Certified Humane Raised And Handled. Adele Douglass, creator of Certified Humane Raised and Handled and Executive Director of Humane Farm Animal Care, described their own processes compared to organic.

“The Certified Humane label covers animals from birth through slaughter,” she said. “…organic standards call for ‘outdoor access’.  Except in the instance of cows, it is not very specific.”

Douglass and Certified Humane still deem USDA organic an important stamp. “I think the organic label is very important, for produce, for fruits and vegetables. That should never disappear,” she said. “We have many farms on our program that are [both] Certified Humane and Organic.”

Moose and AWA disagree. “As [USDA organic certification] stands today, it does not have a strong purpose in our food system—the label simply doesn’t mean what people expect.”
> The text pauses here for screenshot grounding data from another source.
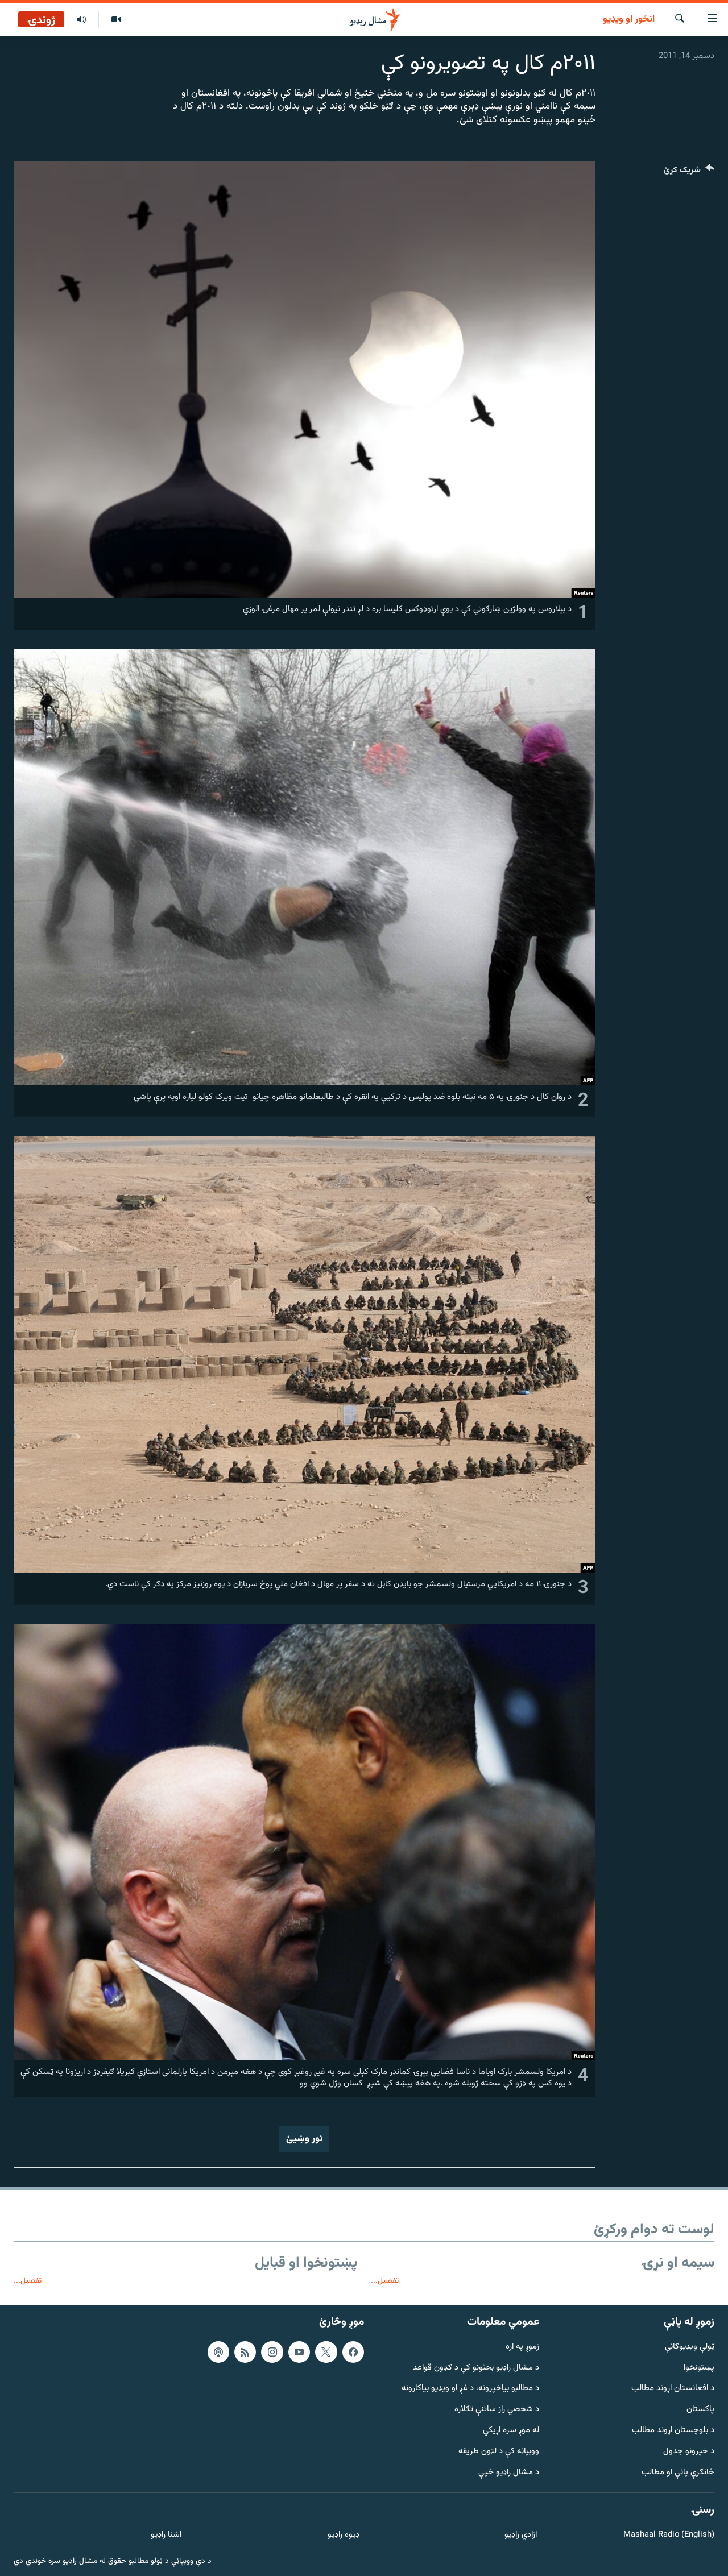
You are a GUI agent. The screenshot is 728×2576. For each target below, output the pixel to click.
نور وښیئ (304, 2138)
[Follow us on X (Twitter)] (326, 2352)
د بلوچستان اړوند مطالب (673, 2431)
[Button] (689, 172)
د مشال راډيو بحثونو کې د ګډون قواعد (476, 2368)
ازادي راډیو (520, 2535)
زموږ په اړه (522, 2347)
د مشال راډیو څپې (508, 2473)
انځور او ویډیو (629, 20)
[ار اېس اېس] (245, 2352)
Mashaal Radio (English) (668, 2535)
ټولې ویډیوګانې (689, 2347)
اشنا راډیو (166, 2535)
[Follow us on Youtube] (299, 2352)
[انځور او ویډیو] (115, 19)
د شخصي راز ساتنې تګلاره (496, 2410)
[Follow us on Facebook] (353, 2352)
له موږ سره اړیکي (511, 2431)
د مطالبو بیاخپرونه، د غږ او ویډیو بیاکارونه (470, 2389)
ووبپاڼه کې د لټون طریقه (498, 2452)
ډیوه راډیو (343, 2535)
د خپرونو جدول (688, 2452)
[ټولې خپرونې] (81, 19)
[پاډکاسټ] (218, 2352)
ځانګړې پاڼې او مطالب (678, 2473)
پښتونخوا (699, 2368)
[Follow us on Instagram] (272, 2352)
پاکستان (700, 2410)
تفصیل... (385, 2280)
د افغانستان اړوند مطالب (672, 2389)
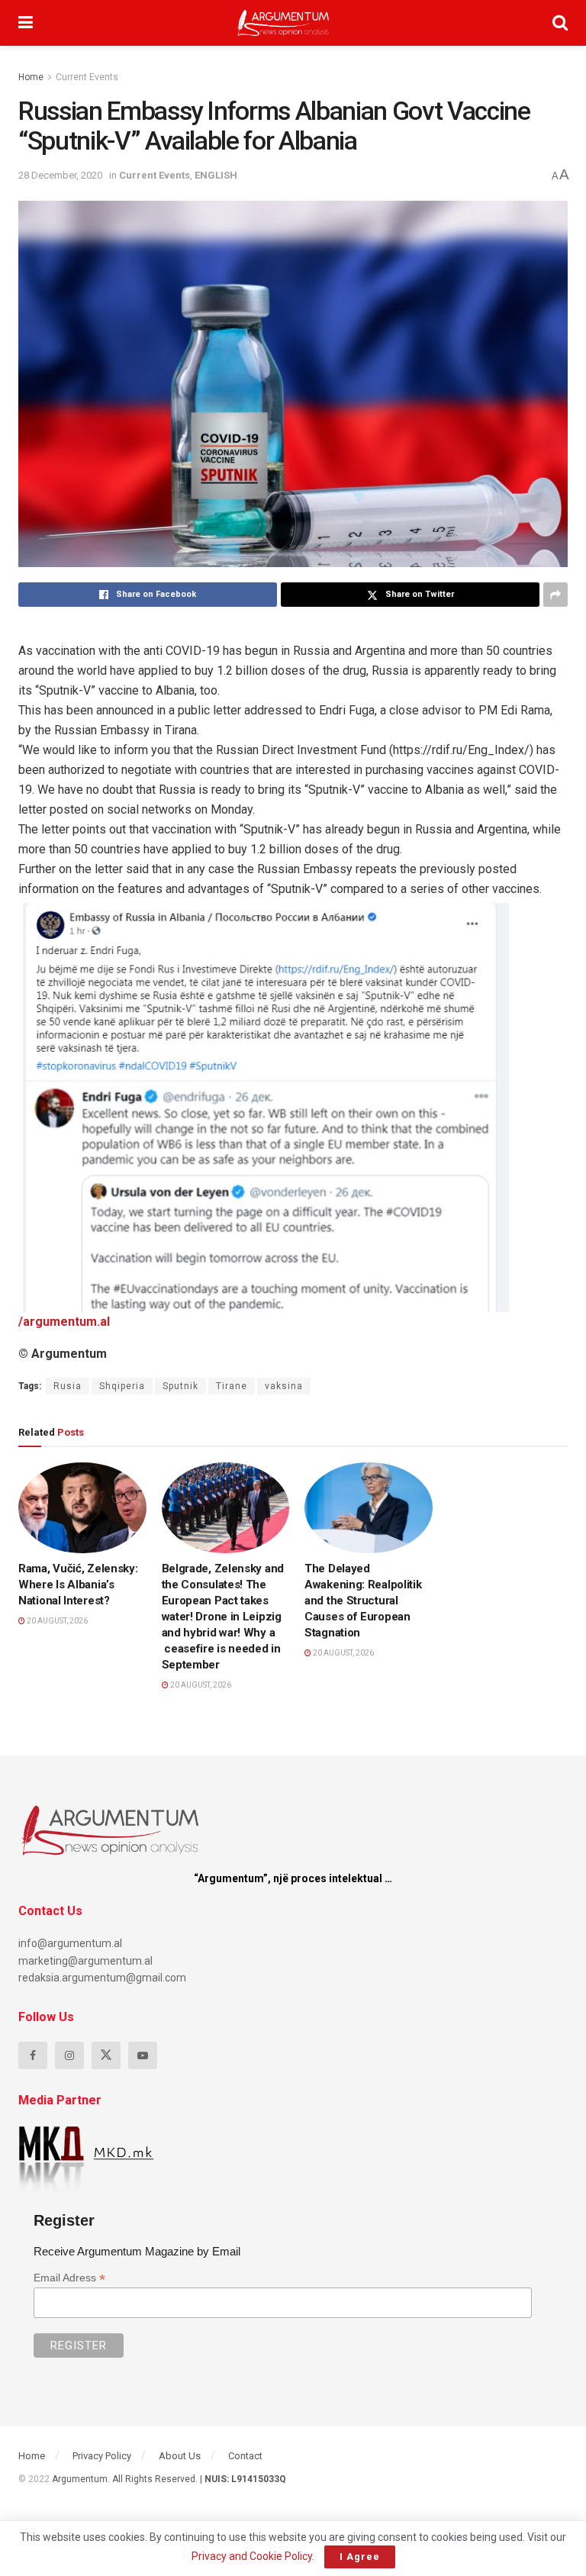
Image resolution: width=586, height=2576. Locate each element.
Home (30, 77)
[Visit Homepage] (283, 23)
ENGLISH (216, 175)
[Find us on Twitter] (106, 2055)
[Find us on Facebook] (32, 2055)
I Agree (360, 2556)
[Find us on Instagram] (69, 2055)
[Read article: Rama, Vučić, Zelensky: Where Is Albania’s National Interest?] (82, 1508)
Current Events (87, 77)
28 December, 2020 (60, 175)
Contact (245, 2456)
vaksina (284, 1386)
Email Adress (69, 2278)
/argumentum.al (64, 1321)
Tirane (231, 1386)
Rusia (67, 1386)
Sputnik (180, 1386)
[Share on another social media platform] (555, 594)
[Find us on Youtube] (142, 2055)
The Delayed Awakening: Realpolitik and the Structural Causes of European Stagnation (362, 1600)
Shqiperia (122, 1386)
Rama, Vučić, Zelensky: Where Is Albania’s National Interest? (77, 1584)
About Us (180, 2456)
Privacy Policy (101, 2456)
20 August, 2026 (56, 1621)
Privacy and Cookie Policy (252, 2556)
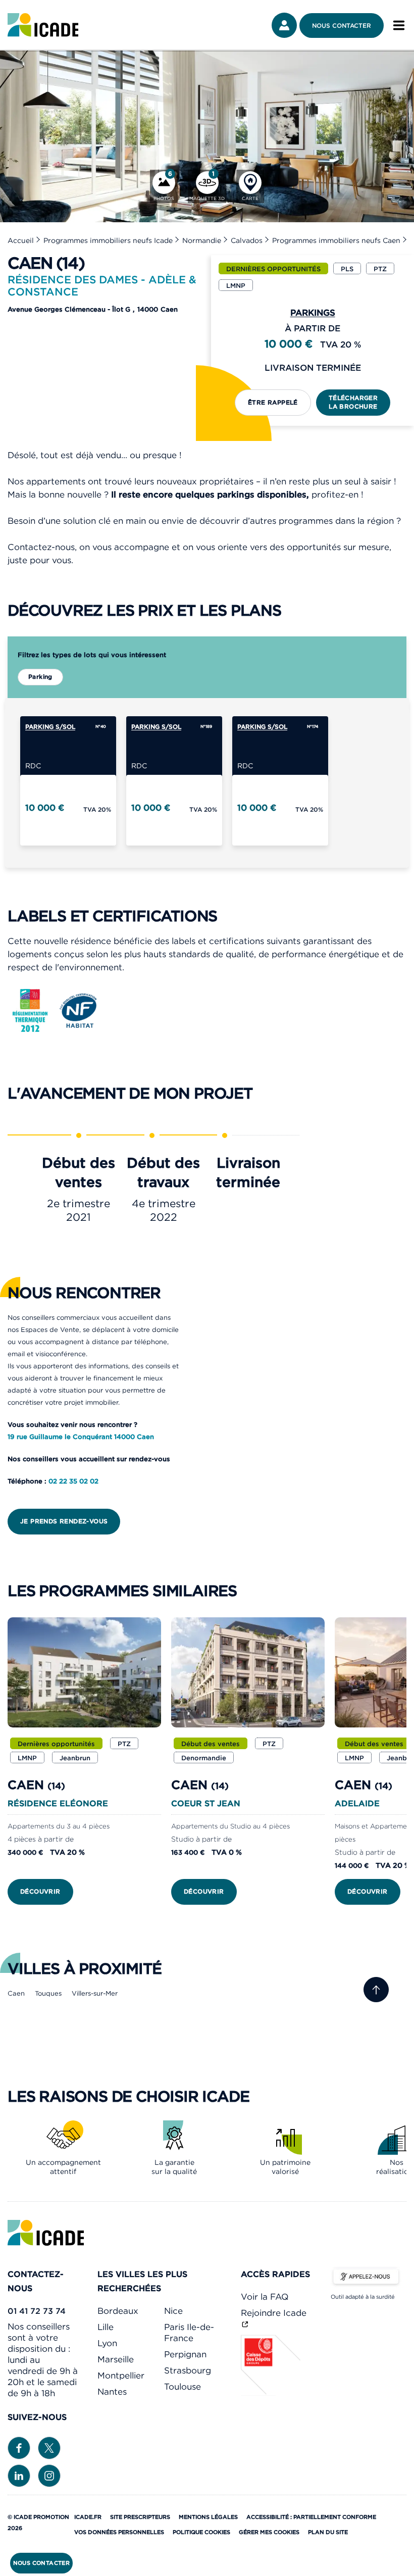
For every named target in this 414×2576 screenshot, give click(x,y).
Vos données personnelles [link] (119, 2532)
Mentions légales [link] (208, 2516)
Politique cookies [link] (201, 2532)
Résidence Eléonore (58, 1803)
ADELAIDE (357, 1803)
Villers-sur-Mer (95, 1993)
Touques (48, 1993)
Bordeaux (117, 2310)
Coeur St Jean (205, 1803)
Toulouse (182, 2386)
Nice (173, 2310)
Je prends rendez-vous (64, 1521)
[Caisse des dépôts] (271, 2392)
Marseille (115, 2359)
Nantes (112, 2391)
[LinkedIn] (19, 2475)
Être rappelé (273, 402)
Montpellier (120, 2375)
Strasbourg (187, 2370)
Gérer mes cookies (269, 2532)
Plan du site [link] (328, 2532)
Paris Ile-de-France (189, 2332)
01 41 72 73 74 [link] (37, 2311)
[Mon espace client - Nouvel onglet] (284, 25)
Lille (105, 2327)
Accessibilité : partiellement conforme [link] (311, 2516)
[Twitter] (49, 2447)
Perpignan (185, 2354)
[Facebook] (19, 2447)
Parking (40, 676)
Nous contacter (341, 25)
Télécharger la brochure (353, 402)
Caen (16, 1993)
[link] (43, 25)
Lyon (107, 2343)
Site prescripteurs (140, 2516)
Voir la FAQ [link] (264, 2296)
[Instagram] (49, 2475)
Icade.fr (87, 2516)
Ultimately, the USDA’s failure to enforce organic standards may cast a shadow over the term “organic.” To some—especially farmers—this creates a real struggle for those working to uphold “organic” as a term transcending how the USDA defines it. Caite Palmer, a sustainable—but not organic certified— farmer of Prairie’s Edge Farm in Castalia, Iowa, shared her own perspective. “I think that so many consumers use the organic label as a substitute for knowing their farmer, without really understanding what the certification entails,” she said.

But Varon of Certified Naturally Grown sees the continued need for the certified organic label for all growers. “It would be a mistake to dismiss the entire organic program because of some bad actors,” she says. “It's important to preserve public trust in the organic program so that it can continue to play an important role in moving our food system in a more sustainable direction.”